SaxaVord spaceport, on the northern tip of the Shetland Islands, is preparing to host the first vertical launch of satellites from UK soil.
It comes after Spaceport Cornwall attempted a horizontal satellite launch earlier in January.
The rocket left the wing of Virgin Orbit’s 747 jet but it failed to deliver its payload to orbit due to an “anomaly” in the second stage.
Scott Hammond, director of operations at SaxaVord spaceport, acknowledged there is often uncertainty around timetables for private space launches.
However, he said a recent agreement with a German company, Rocket Factory Augsburg, would see them begin testing their engines in the summer ahead of a launch later in the year.
He told the PA news agency: “Probably in July, we’re going to start full stage testing.

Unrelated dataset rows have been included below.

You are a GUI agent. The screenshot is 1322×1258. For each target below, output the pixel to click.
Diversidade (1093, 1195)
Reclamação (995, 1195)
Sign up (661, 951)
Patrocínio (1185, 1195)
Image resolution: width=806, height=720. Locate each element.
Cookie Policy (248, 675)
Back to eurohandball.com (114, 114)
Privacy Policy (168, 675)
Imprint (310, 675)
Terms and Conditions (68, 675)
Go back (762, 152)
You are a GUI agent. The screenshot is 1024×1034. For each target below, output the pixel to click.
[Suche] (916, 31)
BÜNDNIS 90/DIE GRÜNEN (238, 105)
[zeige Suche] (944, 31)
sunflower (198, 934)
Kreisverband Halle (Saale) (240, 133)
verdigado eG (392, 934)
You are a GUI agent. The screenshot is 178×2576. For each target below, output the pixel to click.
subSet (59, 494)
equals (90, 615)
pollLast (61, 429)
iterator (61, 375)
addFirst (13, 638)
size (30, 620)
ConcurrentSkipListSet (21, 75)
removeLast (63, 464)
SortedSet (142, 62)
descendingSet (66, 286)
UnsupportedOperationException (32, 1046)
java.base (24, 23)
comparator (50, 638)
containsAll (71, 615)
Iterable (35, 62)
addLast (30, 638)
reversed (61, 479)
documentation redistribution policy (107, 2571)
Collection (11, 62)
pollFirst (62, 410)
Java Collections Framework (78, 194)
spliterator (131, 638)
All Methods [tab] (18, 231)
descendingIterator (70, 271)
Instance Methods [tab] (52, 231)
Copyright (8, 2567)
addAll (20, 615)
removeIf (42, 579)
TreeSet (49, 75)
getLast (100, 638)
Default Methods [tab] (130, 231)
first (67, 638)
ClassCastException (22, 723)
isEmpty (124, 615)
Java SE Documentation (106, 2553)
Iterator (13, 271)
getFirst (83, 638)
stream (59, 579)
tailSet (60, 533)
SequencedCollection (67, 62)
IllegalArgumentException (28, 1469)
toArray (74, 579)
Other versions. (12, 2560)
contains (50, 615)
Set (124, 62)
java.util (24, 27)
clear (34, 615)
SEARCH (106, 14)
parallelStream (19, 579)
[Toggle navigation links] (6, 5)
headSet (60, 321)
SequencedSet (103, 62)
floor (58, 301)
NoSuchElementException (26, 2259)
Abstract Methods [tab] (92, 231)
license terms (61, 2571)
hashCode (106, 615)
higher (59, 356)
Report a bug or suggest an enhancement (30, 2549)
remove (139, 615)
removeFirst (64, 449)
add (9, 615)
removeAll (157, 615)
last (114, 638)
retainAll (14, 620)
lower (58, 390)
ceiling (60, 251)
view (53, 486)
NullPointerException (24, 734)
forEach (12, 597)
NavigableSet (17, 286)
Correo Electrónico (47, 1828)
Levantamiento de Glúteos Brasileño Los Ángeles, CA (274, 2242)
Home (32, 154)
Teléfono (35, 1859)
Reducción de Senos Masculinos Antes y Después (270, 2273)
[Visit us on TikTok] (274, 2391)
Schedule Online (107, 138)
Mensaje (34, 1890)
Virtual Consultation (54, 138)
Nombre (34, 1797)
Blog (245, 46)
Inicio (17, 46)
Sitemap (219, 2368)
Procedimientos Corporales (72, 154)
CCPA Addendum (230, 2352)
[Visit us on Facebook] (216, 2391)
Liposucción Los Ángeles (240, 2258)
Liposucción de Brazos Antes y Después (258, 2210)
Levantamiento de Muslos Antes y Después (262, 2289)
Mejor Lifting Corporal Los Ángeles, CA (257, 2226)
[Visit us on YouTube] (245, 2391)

That will be the full, first stage, nine engines all firing for about three minutes.
“So that’ll be really, really impressive. I expect about four months or so of that depending on success.
“And then we’re looking with Rocket Factory to launch towards the end of the year, for the orbital launch.”
He expects a lot of spectators for the first launch, saying: “It’s incredible how this industry excites people.”
Other space companies have indicated they will use SaxaVord as a base for satellite launches or engine testing.
Another German company, HyImpulse Technologies, is expected to launch a suborbital rocket in August this year, Mr Hammond said.
Meanwhile, US company ABL have been contracted to carry out the launch of the UK’s Pathfinder mission, using another launch pad at the spaceport.
Located on the northerly tip of Unst on land which used to be part of an RAF base, the site is well positioned for launches to polar orbit and sun-sun-synchronous orbits.
However, SaxaVord is not the only site in Scotland aiming to host orbital rocket launches, Space Hub Sutherland is building its own facilities on the A’Mhoine peninsula.
Mr Hammond was critical of development agency Highlands and Islands Enterprise’s (HIE) involvement in the Sutherland site, saying it was unfair “state aid” to a competitor.
HIE have provided funding for the spaceport and leases it out to a private operator.
Mr Hammond said: “State aid should only be in if there’s market failure, there is no market failure because we’re a private spaceport.”
He added: “Don’t put public money where it’s not needed.”
A spokesman for Highlands and Islands Enterprise said: “As the region’s economic development agency, HIE recognises the potential of the space sector to create jobs and growth across the Highlands and Islands.
“We are in regular contact with SaxaVord Spaceport and will always respond if and when issues are raised or information is requested.”